Comment développer des activités au cœur des abbayes ? Dans cet article, Hephata vous donne quelques inspirations et pistes de réflexions.
L’important à retenir de cet article :
Dans cet article, nous vous présenterons différents développements d’activités mis en place dans des abbayes, à travers un focus sur les différentes propositions réalisées par l’association Propolis autour de l’Abbaye de Bonnecombe.
En effet, généralement, les abbayes sont des lieux spacieux et chargés d’histoire, souvent entourés d’un patrimoine naturel remarquable. Ainsi, les abbayes présentent des atouts majeurs pour la mise en place d’activités variées.
Introduction :
Les abbayes sont intimement liées au monachisme. Initialement issues de l’Orient, elles se sont beaucoup développées en Occident au fil des siècles.
Avec l’avènement de la chrétienté, des abbayes furent construites par centaines. La vie monastique s’appuie sur différents piliers, parmi lesquels le travail, souvent agricole. En effet, « Ora et Labora », signifiant en français « prie et travaille », est une expression latine faisant référence à la vie monastique bénédictine. À travers le travail dans les champs, les abbayes avaient pour vocation d’être auto-suffisantes.
En janvier 2021, la ministre de la cohésion des territoires et des relations avec les collectivités territoriales, Jacqueline Gourault, s’est rendue dans le Calvados afin d’y signer une convention de partenariat de sauvegarde du patrimoine. Le premier édifice à bénéficier de ce programme est l’Abbaye de Mondaye, située à Saint-Martin-de-Mondaye.
Cette actualité démontre un intérêt toujours présent pour le patrimoine historique, notamment le patrimoine des abbayes. Assurément, la dimension humaine de ces lieux de vie particuliers les rend fascinants, tout comme leur architecture souvent remarquable.
Au même titre que les châteaux, les abbayes sont des témoins de l’évolution des styles architecturaux en France et de l’histoire du pays. C’est un patrimoine reconnu et valorisé, à l’instar de l’Abbaye de Fontenay en Bourgogne-Franche-Comté, classée au Patrimoine Mondiale de l’Unesco.

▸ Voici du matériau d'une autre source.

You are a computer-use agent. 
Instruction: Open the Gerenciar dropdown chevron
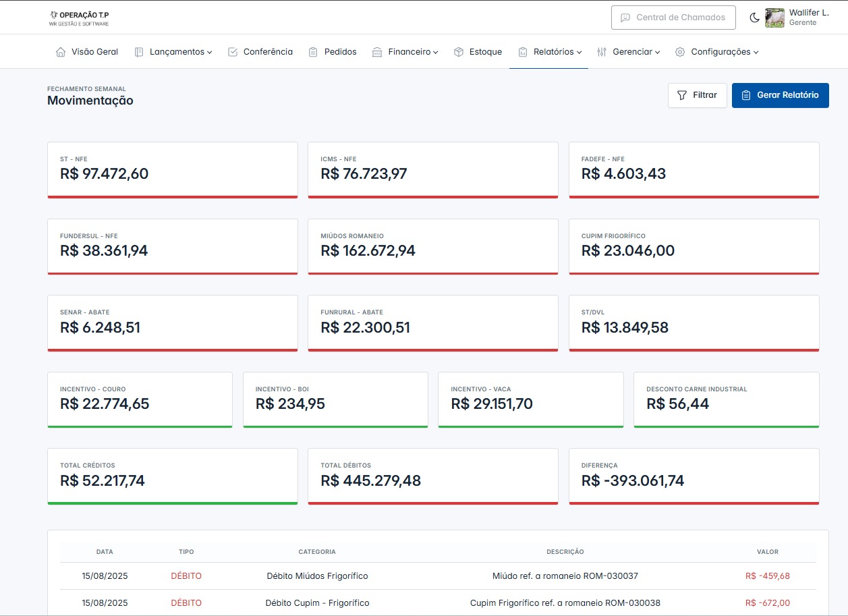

Pour sauvegarder de tels lieux, il est nécessaire de mettre en place des activités afin de les animer. L’enjeu est de les rendre rentables financièrement, les bénéfices pouvant par la suite être réinjectés dans la mise en valeur, le développement et l’entretien du lieu.
Cependant, il est important de garder une cohérence entre l’histoire du lieu et les nouvelles activités. Pour cela, il est judicieux de s’orienter vers des activités ayant une dimension sociale, environnementale, de bien-être ou spirituelle.

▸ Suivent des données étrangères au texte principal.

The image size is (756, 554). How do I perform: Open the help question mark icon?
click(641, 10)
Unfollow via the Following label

Focus sur l’étude du projet Propolis à l’Abbaye de Bonnecombe
Pour la première édition du Prix du Patrimoine paysager et écologique, la Fondation Etrillard a sélectionné le projet de l’association Propolis pour la réhabilitation et la restauration des espaces paysagers de l’Abbaye de Bonnecombe.
Bien que tout ce que propose l’association Propolis est au stade de projet, il s’agit d’un travail d’étude très intéressant, axé autour de la construction d’un projet cohérent, qui peut être une excellente source d’inspiration. L’aboutissement sera par la suite décidé avec l’évêché de Rodez et Vabres, propriétaire des lieux.
L’Abbaye cistercienne de Bonnecombe dans l’Aveyron est un lieu patrimonial exceptionnel fondé au XIIème siècle. Inhabitée depuis 1965 et inoccupée depuis 2017, l’Abbaye est au cœur du travail d’étude réalisé pour le projet Propolis.
L’idée de l’association est d’implanter un centre de formation au sein de l’Abbaye ainsi qu’une pluralité d’autres activités axées sur les questions environnementales et sociétales.
1. La valorisation des extérieurs de l’Abbaye
Les sites patrimoniaux sont généralement entourés d’une nature remarquable. C’est assurément un atout à valoriser pour les propriétaires et gestionnaires de lieux patrimoniaux. En effet, les visiteurs apprécient de plus en plus le patrimoine naturel. Par ailleurs, de nouvelles tendances touristiques attestent de cet attrait grandissant pour la nature, tels que l’agritourisme ou le slow tourisme, ainsi que toutes les formes de tourisme durable.
À travers la mise en place des différentes actions, l’association Propolis exprime un message fort et affirme l’importance des questions environnementales et sociétales à ses yeux.
Cadre naturel remarquable, le site de l’Abbaye, d’une dimension de 13000m2 bâtis, s’étend sur plus de 180 hectares comprenant de la forêt, un parc ainsi que des espaces au potentiel agricole comme un verger et un potager. Assurément, l’Abbaye de Bonnecombe possède les atouts nécessaires pour pratiquer une agriculture innovante et être le plus auto-suffisante possible.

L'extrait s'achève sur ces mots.